The palaeography of Gothic manuscript books

by Albert Derolez

"This book is the first to present a detailed survey of all book scripts in use in Western and Central Europe from c. 1100 to c. 1530 (with the exception of Humanistic script). This period has been poorly served in almost all other palaeographical handbooks. By adopting a largely new classification of scripts based on objective criteria which incorporates many of the terms currently in use, this book aims to end the confusion which has hitherto obscured the study of late medieval handwriting. It is based upon an examination of a very large number of dated specimens, and is thus the first survey to take full advantage of the incomparable palaeographical resource provided by the Catalogues of Dated Manuscripts. The text is illustrated throughout with over 500 drawings of letters and symbols. Actual-size reproductions of 160 manuscripts provide datable specimens of all the scripts discussed, accompanied by partial transcriptions and palaeographical commentary."--BOOK JACKET.

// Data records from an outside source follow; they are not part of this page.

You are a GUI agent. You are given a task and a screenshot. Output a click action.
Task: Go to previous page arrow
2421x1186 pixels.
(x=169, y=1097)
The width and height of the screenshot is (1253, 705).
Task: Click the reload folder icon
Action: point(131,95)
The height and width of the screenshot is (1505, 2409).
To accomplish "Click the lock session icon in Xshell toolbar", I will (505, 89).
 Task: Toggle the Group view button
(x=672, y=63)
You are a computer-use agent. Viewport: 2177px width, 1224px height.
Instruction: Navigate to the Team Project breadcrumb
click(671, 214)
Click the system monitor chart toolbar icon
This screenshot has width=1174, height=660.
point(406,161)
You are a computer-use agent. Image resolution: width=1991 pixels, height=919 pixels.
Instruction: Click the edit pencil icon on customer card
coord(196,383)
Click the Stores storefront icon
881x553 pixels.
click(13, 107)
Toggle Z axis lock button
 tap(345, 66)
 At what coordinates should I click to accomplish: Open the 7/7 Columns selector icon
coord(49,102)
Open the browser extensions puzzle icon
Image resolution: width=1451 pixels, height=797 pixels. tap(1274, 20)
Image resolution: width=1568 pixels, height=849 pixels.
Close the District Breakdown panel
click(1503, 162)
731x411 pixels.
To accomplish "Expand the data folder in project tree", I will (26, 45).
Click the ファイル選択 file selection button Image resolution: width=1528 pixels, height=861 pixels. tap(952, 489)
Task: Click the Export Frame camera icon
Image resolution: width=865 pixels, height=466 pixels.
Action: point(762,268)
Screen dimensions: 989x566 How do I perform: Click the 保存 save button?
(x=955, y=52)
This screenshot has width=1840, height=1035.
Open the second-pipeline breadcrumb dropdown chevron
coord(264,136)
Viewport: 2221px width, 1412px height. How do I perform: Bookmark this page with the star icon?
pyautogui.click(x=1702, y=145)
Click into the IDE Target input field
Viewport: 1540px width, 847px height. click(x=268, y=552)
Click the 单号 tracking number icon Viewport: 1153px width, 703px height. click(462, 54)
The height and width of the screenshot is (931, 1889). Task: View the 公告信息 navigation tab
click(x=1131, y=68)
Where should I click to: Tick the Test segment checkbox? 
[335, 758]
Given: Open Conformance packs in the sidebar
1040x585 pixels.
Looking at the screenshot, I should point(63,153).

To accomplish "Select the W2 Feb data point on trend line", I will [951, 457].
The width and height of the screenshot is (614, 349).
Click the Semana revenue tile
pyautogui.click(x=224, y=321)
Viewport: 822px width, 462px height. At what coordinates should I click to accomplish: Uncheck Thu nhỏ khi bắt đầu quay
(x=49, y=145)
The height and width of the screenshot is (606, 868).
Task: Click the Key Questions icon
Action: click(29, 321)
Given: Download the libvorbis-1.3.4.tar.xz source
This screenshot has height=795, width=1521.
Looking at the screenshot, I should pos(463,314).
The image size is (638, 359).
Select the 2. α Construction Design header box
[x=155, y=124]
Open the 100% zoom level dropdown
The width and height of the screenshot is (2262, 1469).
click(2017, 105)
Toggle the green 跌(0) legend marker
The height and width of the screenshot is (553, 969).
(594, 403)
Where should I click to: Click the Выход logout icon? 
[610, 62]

Chappie’s discussion starters

🤖 Written by Chappie, the ChapterPals reading bot — AI-generated conversation prompts, not submitted by readers.

  1. Which character stayed with you after you turned the last page, and why?
  2. Was there a moment where you disagreed with a character’s choice? What would you have done?
  3. What theme did this book keep circling back to — and did it earn its ending?
  4. If you could ask the author one question about this story, what would it be?
  5. Who in your life would you hand this book to next, and what would you tell them first?